A partir de agora o aluno se transformaria num TouDai (徒弟), um discípulo, aprendiz.
Lembrem-se que o Bai Si não era uma cerimônia de graduação. Na graduação o aluno poderia receber um certificado e tiraria uma foto à DIREITA do mestre, o que representava que o aluno estaria pronto para ensinar seus próprios alunos.
O Bai Si não era realizado apenas para o discipulado em artes marciais, também poderia ser usado para pintura, música, culinária, medicina e etc.
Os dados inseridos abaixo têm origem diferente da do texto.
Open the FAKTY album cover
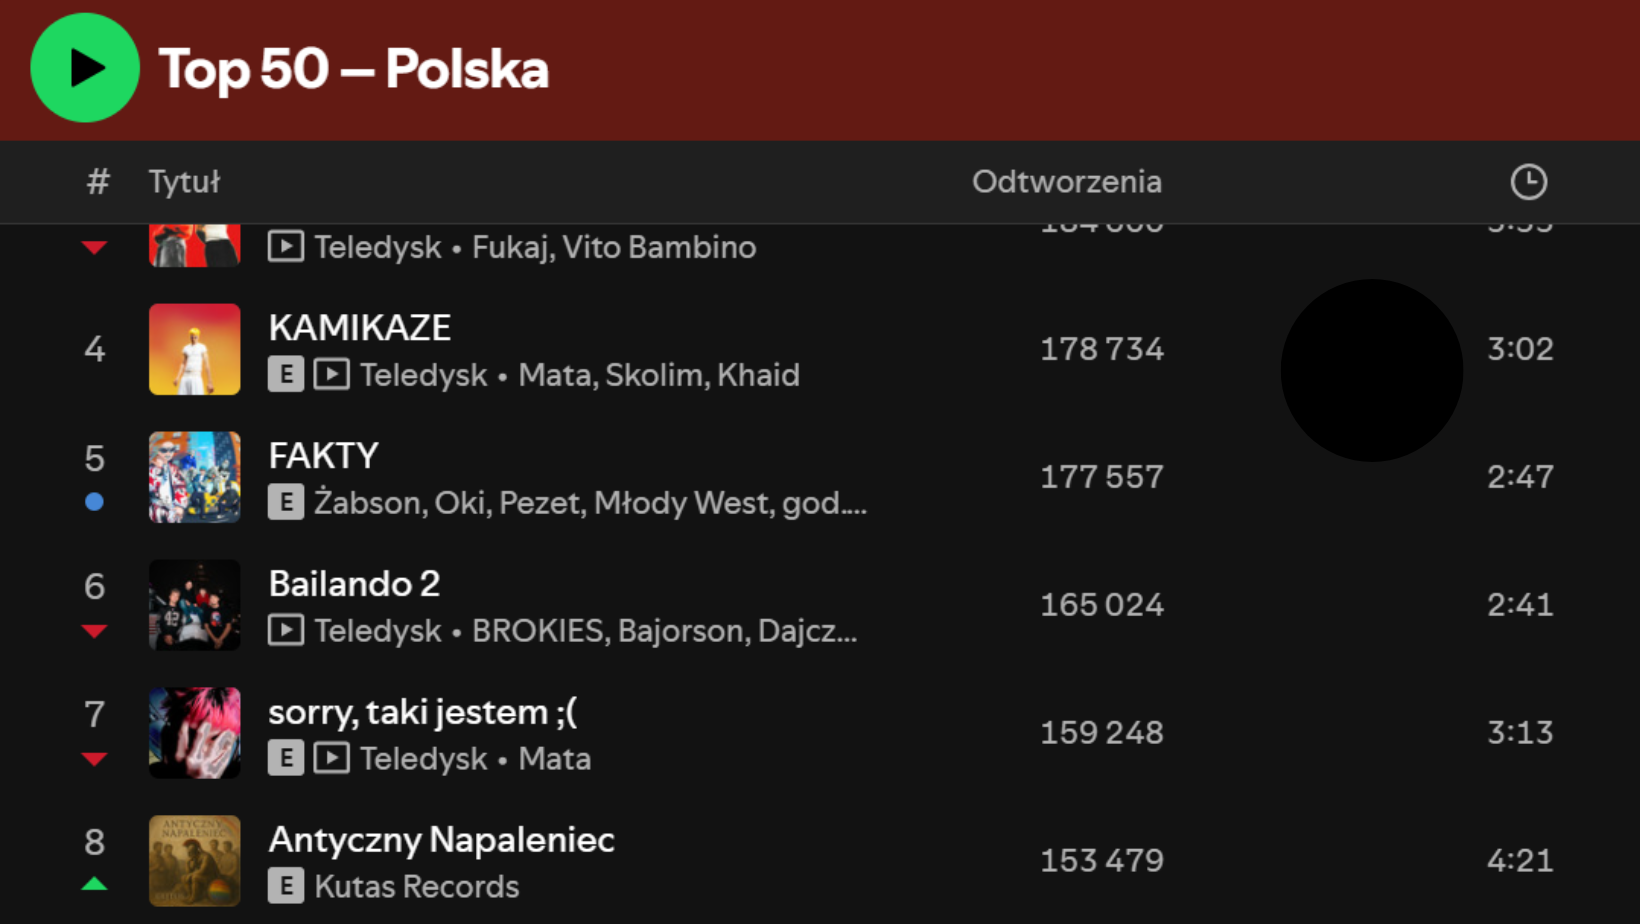The width and height of the screenshot is (1640, 924). 195,477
Hoje em dia poucas academias ainda realizam o Bai Si, seja porque pouca gente está disposta encarar os desafios antes e depois da cerimônia, ou porque a escola não mais planeja reservar parte do conteúdo do estilo para um seleto punhado de alunos. Mas de qualquer forma devemos lembrar de como era difícil aos nossos antepassados de kung fu aprender essa arte, e também honrar e nos comprometer com nosso mestre e tradição.